Élément d'appréciation: EDU 01

Engagement: Gratuité de l’enseignement jusqu’à 16 ans En cours de réalisation

Cet engagement a été repris dans la Déclaration de politique générale (DPG) du premier ministre Paul Kaba Thiéba du 05 février 2016. En effet, dans cette déclaration, le PM a estimé que la priorité accordée à l’éducation nationale répond à une exigence de justice sociale et de lutte contre les inégalités. Ainsi souligne-t-il dans la DPG, « pour atteindre cet objectif, le gouvernement établira progressivement la gratuité de l’enseignement jusqu’à l’âge de 16 ans … ». 

Cependant, dans le Plan national de développement économique et social (PNDES), aucune mention n’a été faite à la gratuité dans l’enseignement.

L’engament pour la gratuité de l’enseignement fait l’objet d’une politique publique. En effet, la loi 013-2007 portant loi d’orientation de l’éducation, prône la gratuité de l’enseignement de base public en son article 6.

Comme conséquence de cette politique de gratuité de l’enseignement de base public, il est formellement interdit de percevoir des frais d’inscription tout au long de la période de scolarité obligatoire qui va de 6 à 16 ans.

Cependant, plusieurs blocages empêchent l’effectivité de la mesure de gratuité.
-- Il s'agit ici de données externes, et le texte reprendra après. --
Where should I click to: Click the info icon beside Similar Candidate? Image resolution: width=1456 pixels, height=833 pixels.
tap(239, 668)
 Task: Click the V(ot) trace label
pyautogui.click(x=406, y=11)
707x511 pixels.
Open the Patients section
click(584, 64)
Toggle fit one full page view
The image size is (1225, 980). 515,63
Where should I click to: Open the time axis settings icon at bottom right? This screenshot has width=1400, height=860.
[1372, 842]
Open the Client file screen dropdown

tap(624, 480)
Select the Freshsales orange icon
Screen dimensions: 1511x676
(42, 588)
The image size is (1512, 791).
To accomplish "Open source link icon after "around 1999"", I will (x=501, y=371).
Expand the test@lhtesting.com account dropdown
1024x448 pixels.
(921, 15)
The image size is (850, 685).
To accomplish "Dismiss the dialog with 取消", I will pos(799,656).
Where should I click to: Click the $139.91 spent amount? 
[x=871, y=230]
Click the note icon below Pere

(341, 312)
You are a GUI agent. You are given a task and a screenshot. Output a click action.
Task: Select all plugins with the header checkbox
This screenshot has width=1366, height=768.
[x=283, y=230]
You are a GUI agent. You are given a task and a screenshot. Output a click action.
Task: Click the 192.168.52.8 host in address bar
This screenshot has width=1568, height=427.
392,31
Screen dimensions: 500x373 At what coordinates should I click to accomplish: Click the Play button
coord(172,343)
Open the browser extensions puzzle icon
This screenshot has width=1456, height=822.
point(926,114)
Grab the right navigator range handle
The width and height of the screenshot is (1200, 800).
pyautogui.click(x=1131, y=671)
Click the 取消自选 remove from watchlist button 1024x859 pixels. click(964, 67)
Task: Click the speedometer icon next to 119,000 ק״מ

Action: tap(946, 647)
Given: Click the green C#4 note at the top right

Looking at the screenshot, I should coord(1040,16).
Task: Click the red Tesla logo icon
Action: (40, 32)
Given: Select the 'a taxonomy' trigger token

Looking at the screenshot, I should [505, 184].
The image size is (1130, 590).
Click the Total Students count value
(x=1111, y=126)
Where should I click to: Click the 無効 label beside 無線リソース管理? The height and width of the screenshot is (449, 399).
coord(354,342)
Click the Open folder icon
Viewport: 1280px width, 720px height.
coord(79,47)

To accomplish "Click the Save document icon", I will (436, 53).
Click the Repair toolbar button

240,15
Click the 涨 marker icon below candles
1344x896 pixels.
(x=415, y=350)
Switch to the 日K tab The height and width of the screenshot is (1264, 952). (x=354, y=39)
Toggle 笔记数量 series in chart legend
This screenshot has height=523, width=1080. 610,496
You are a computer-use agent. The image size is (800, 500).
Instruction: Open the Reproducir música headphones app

Si officiellement il n’y a pas de frais de scolarité dans les écoles primaires publiques, des cotisations des Associations des Parents d’Enfants (APE) subsistent dans la plupart des écoles primaires publiques. Le hic est que les écoles et les inspections ont souvent recours à l’association des parents d’enfants pour supporter certaines dépenses non prises en charge par l’Etat.  Il s’agit notamment des contributions aux charges d’organisations des examens du CEP dans les différentes circonscriptions de l’éducation de base. Aussi par ces cotisations, les APE contribuent-elles aux frais de transport des vivres de la cantine ou même à l’achat des consommables au profit des écoles …Aucune mesure concrète n’a été prise dans le sens de l’effectivité de la mesure de gratuité.

Au secondaire, l’arrêté conjoint no 2017-252 MINEFID/MENA du 09 octobre 2017, portant fixation des frais d’inscription et de participation des élèves au fonctionnement des établissements publics d’enseignement secondaire, d’abonnement et de location de manuels scolaires à la bibliothèque et affectation des recette maintient les frais d’inscription et de participation de 2500 à 15 000 F CFA. Selon cet arrêté, la gratuité n’interviendra qu’à partir de la rentrée 2020-2021. Si malheureusement l’arrêté n’instaure pas la gratuité immédiatement, il a le mérite de maintenir les frais à des proportions acceptable comparativement aux taux qui étaient pratiqués dans certains établissements.

Le Plan Sectoriel de l‘Education et de la Formation (PSEF) adopté en mai 2017 est le nouveau référentiel du secteur de l’éducation et de la formation sur la période 2017-2030. C’est une déclinaison du PNDES consacrer au secteur de l’éducation et de la formation. Ce plan s’appuie sur le Programme de Développement Stratégique de l’Education de Base (PDSEB), sur le Plan National d’Action de Développement de l’Enseignement Supérieur (PNADES) et sur la Politique Nationale d’Enseignement et de Formation Technique et Professionnel (PN-EFTP)

La dotation de tous les élèves du primaire et ceux du post primaire des 43 communes prioritaires en cartable minimum ; contribue à la mise en œuvre de cet engagement.  (Rapport sectoriel de performance à mi-parcours du PNDES, juillet 2017


1 Commentaires

Marcel Zongo - Fri, 09/08/2017 - 16:21

je ne trouve pas que les choses changent en réalité. Si on prends Ouagadougou ou je réside et qui et la capitale, combien d'établissement primaire public avons nous? a quoi sert la gratuité si l'école est à des kilomètres? l'enseignement est abandonné au public qui en fait un vrai commerce.